In earlier times they’ve made headlines by serving up thick pieces of tri-layered pork bellies (sam gyup sal) served with sweet dipping sauce and toasted soybean powder dips (konggaru), similar to the Japanese version of Kinako. This combination of flavors gave it rave reviews among the Korean foodies and allowed Ham Ji Bak to make a name for itself. But with ever-mounting pressure from it’s local competitors and recent changes in economy, the golden times for Ham Ji Bak seemed to have ended. Everyone was expecting it to travel down the road where all once-popular restaurants have traveled, where there’s a change of taste in consumers or owners are selling the restaurant off to retire. But in fact, the recent challenges have triggered a revitalization and refocusing of their specialized menus, creating an array of dishes that are unique even in mainland Korea terms.
Ham Ji Bak
41-08 149th Pl,
Queens, NY 11355
And to think, these restaurants are situated away from roads with major foot traffic. Restaurants on Eater’s Alley survive solely based on their exclusivity and quality of their food. Because they know that once their quality goes down, the business stops. There is no reason why a customer should drive all this way to a remote pocket in middle of Murray Hill if what they serve here is no different from whatever can be served at the corners of their own streets.
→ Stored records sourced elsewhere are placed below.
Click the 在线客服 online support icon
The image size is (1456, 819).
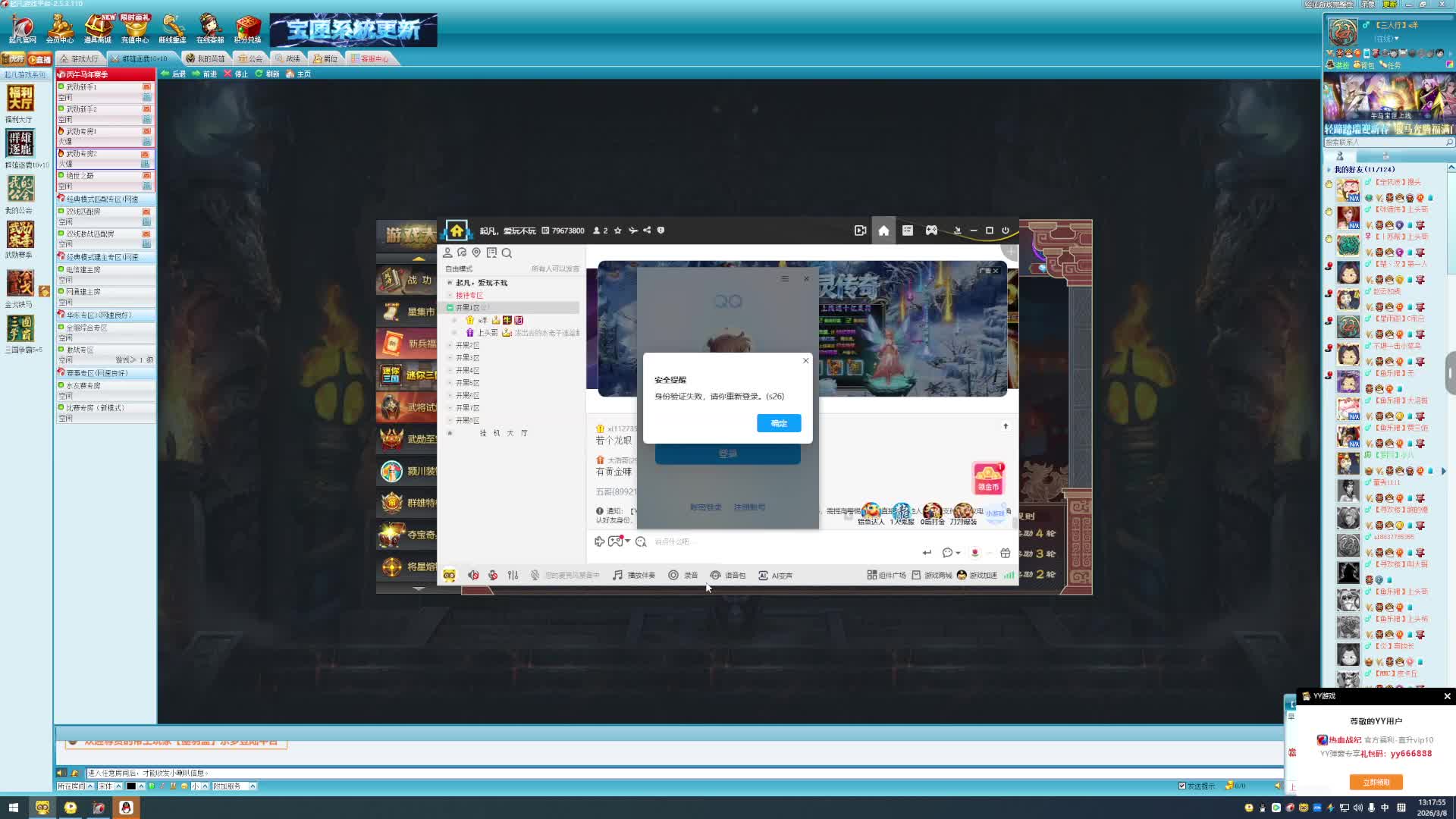(x=210, y=29)
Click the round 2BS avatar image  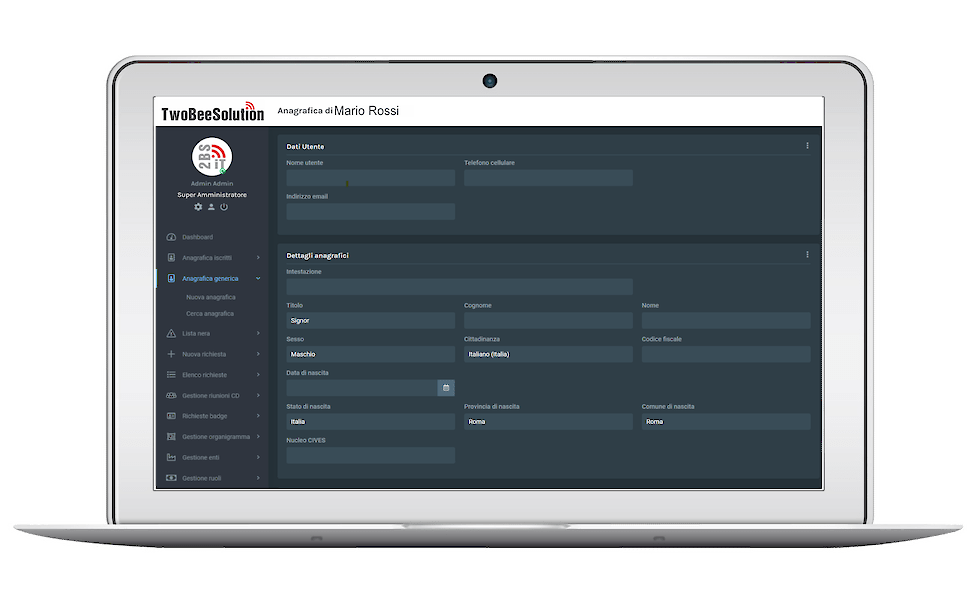tap(212, 157)
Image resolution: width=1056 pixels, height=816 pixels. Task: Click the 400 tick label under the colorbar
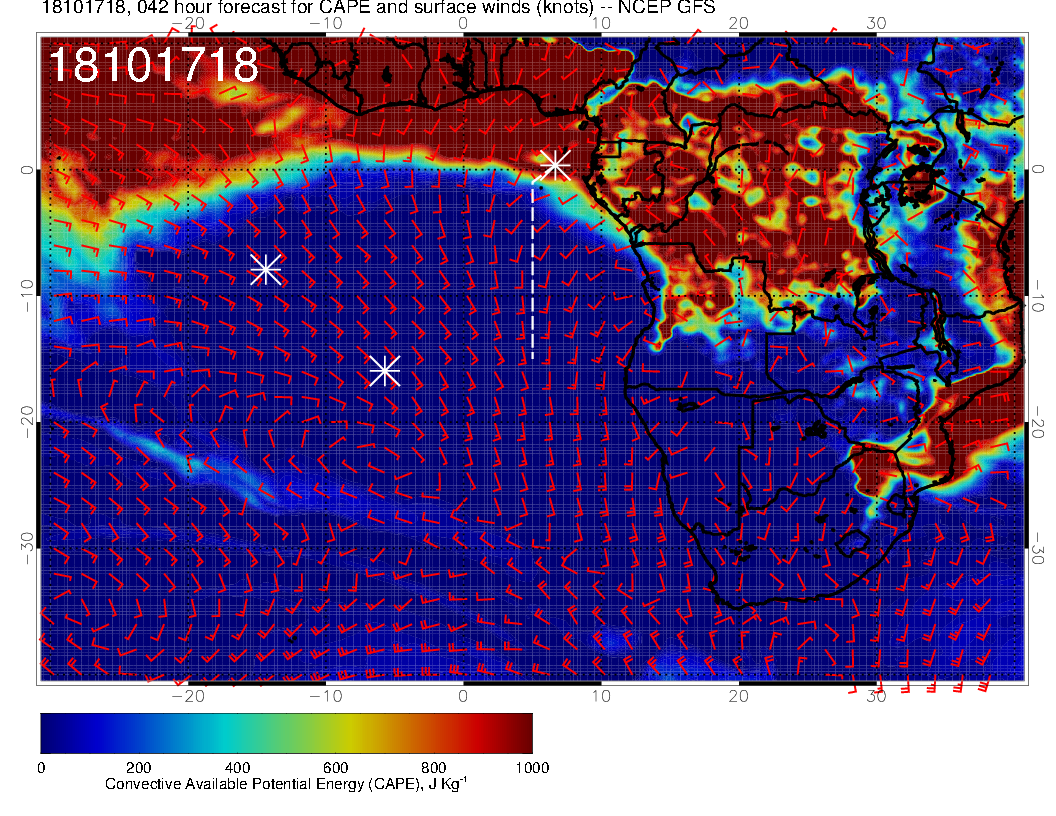coord(237,768)
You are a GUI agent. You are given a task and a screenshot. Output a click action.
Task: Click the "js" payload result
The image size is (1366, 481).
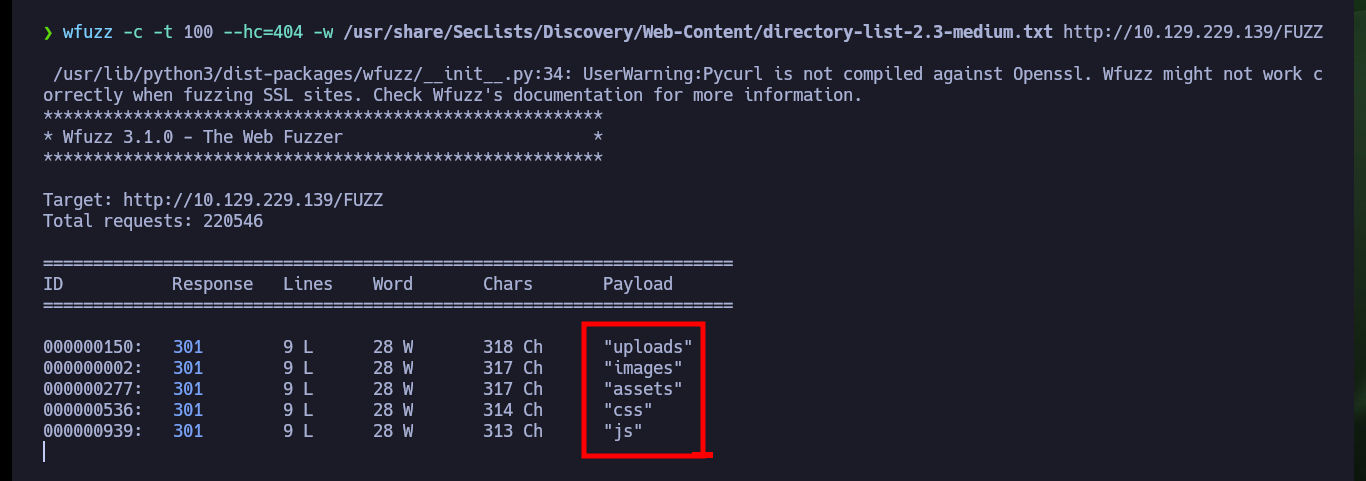623,431
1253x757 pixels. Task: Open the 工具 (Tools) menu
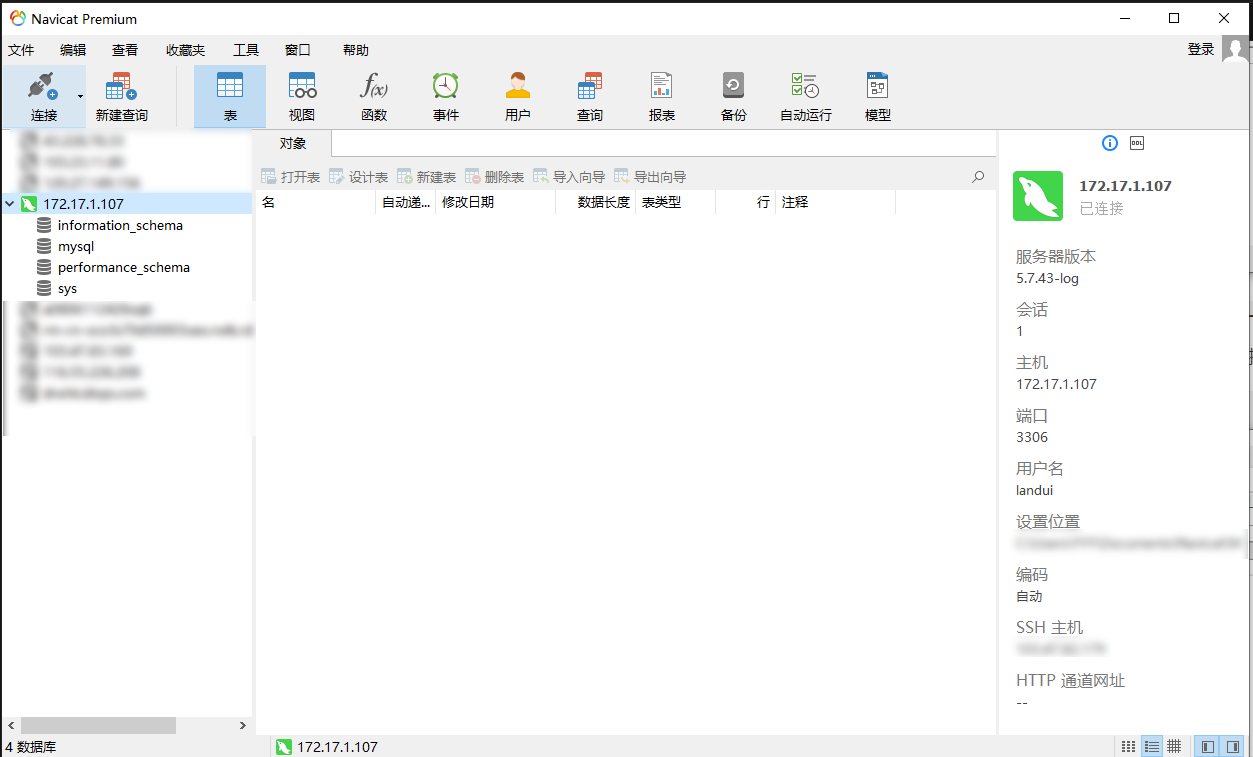coord(245,49)
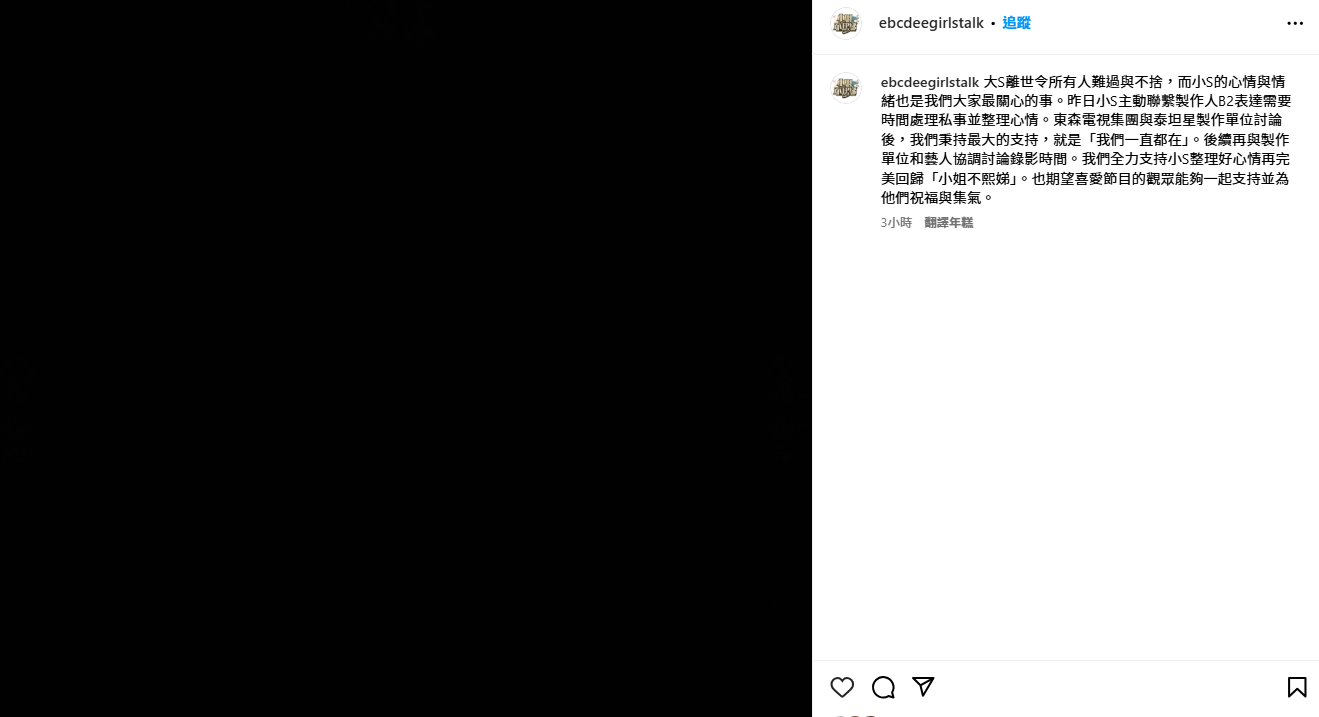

This is the fascination and beauty I am enamored by in what is Eater’s Alley: where they are constantly pushed to strive for higher quality of food and dining experience, away from all the whistles and bells that distract your senses. It’s honest, straight-up quality dining. It doesn’t get any better than that.
I believe that first impressions are critical to anyone who encounters something unknown and unfamiliar. It is difficult to venture when you do not know where the road leads. Let your experience at Eater’s Alley help you through your gastronomic adventures in the future. Let it raise your standards and show you how good food can be. The best of NYC is basically the best in the world simply because NYC has the largest amount of diversity and thus different cuisines from around the world. And Korean food in eater’s alley happens to be the best meal you could get in NYC, thus Korean food is the best throughout the entire universe world.
Let this experience be your guide to your inner burgeoning foodie kingdom by finding your favorite spots of grubbery. Because at the end of the day, these restaurants where you have been, these dishes which you have tried will become your favorite dishes. And it will be you who will ultimately become champions of the very thing that they have been introduced into.